— Begin RAW DATA —

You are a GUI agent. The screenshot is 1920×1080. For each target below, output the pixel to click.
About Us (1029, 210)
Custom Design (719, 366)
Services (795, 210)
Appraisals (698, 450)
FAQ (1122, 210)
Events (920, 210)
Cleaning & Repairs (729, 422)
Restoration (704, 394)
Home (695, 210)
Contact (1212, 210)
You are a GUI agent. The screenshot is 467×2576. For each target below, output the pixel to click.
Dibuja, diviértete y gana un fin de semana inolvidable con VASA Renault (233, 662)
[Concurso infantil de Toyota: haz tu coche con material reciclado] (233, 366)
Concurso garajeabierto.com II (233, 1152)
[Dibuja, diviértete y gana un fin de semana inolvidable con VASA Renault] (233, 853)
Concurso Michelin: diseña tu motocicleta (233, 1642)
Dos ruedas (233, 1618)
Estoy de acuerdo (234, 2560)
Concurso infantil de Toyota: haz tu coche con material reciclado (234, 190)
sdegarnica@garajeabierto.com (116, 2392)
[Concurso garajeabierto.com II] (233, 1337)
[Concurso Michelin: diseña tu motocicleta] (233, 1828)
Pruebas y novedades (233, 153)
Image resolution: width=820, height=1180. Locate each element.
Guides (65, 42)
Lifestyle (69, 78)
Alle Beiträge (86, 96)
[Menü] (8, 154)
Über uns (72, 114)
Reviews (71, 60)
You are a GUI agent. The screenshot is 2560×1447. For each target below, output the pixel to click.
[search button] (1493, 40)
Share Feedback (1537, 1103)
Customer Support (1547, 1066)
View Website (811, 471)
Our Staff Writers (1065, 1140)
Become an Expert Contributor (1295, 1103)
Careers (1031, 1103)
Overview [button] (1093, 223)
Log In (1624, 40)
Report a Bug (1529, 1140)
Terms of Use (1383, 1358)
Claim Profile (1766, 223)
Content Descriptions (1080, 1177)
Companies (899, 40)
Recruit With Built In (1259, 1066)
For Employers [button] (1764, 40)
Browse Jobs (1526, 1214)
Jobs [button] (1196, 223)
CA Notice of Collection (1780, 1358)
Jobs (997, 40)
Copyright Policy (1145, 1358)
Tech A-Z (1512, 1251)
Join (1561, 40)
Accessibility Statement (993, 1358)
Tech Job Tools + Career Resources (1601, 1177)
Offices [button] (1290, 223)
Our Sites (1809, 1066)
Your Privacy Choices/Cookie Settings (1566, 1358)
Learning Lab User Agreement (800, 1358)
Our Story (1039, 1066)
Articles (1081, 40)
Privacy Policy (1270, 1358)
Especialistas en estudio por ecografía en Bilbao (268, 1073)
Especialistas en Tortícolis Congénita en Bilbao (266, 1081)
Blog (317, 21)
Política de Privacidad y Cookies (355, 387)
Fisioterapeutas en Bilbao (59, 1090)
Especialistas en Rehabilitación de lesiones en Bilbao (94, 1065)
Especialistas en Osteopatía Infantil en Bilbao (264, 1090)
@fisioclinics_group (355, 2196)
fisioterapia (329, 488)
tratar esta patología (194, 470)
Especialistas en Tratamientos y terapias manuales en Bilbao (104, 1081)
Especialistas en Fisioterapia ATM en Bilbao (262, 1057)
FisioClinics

— End RAW DATA —

Change every occurrence of "GUI agent" in the records above to "interface assistant", and reproduce all of the records with everything else left unchanged.

> CORRECT OUTPUT:
You are a interface assistant. The screenshot is 1920×1080. For each target below, output the pixel to click.
About Us (1029, 210)
Custom Design (719, 366)
Services (795, 210)
Appraisals (698, 450)
FAQ (1122, 210)
Events (920, 210)
Cleaning & Repairs (729, 422)
Restoration (704, 394)
Home (695, 210)
Contact (1212, 210)
You are a interface assistant. The screenshot is 467×2576. For each target below, output the pixel to click.
Dibuja, diviértete y gana un fin de semana inolvidable con VASA Renault (233, 662)
[Concurso infantil de Toyota: haz tu coche con material reciclado] (233, 366)
Concurso garajeabierto.com II (233, 1152)
[Dibuja, diviértete y gana un fin de semana inolvidable con VASA Renault] (233, 853)
Concurso Michelin: diseña tu motocicleta (233, 1642)
Dos ruedas (233, 1618)
Estoy de acuerdo (234, 2560)
Concurso infantil de Toyota: haz tu coche con material reciclado (234, 190)
sdegarnica@garajeabierto.com (116, 2392)
[Concurso garajeabierto.com II] (233, 1337)
[Concurso Michelin: diseña tu motocicleta] (233, 1828)
Pruebas y novedades (233, 153)
Image resolution: width=820, height=1180. Locate each element.
Guides (65, 42)
Lifestyle (69, 78)
Alle Beiträge (86, 96)
[Menü] (8, 154)
Über uns (72, 114)
Reviews (71, 60)
You are a interface assistant. The screenshot is 2560×1447. For each target below, output the pixel to click.
[search button] (1493, 40)
Share Feedback (1537, 1103)
Customer Support (1547, 1066)
View Website (811, 471)
Our Staff Writers (1065, 1140)
Become an Expert Contributor (1295, 1103)
Careers (1031, 1103)
Overview [button] (1093, 223)
Log In (1624, 40)
Report a Bug (1529, 1140)
Terms of Use (1383, 1358)
Claim Profile (1766, 223)
Content Descriptions (1080, 1177)
Companies (899, 40)
Recruit With Built In (1259, 1066)
For Employers [button] (1764, 40)
Browse Jobs (1526, 1214)
Jobs [button] (1196, 223)
CA Notice of Collection (1780, 1358)
Jobs (997, 40)
Copyright Policy (1145, 1358)
Tech A-Z (1512, 1251)
Join (1561, 40)
Accessibility Statement (993, 1358)
Tech Job Tools + Career Resources (1601, 1177)
Offices [button] (1290, 223)
Our Sites (1809, 1066)
Your Privacy Choices/Cookie Settings (1566, 1358)
Learning Lab User Agreement (800, 1358)
Our Story (1039, 1066)
Articles (1081, 40)
Privacy Policy (1270, 1358)
Especialistas en estudio por ecografía en Bilbao (268, 1073)
Especialistas en Tortícolis Congénita en Bilbao (266, 1081)
Blog (317, 21)
Política de Privacidad y Cookies (355, 387)
Fisioterapeutas en Bilbao (59, 1090)
Especialistas en Rehabilitación de lesiones en Bilbao (94, 1065)
Especialistas en Osteopatía Infantil en Bilbao (264, 1090)
@fisioclinics_group (355, 2196)
fisioterapia (329, 488)
tratar esta patología (194, 470)
Especialistas en Tratamientos y terapias manuales en Bilbao (104, 1081)
Especialistas en Fisioterapia ATM en Bilbao (262, 1057)
FisioClinics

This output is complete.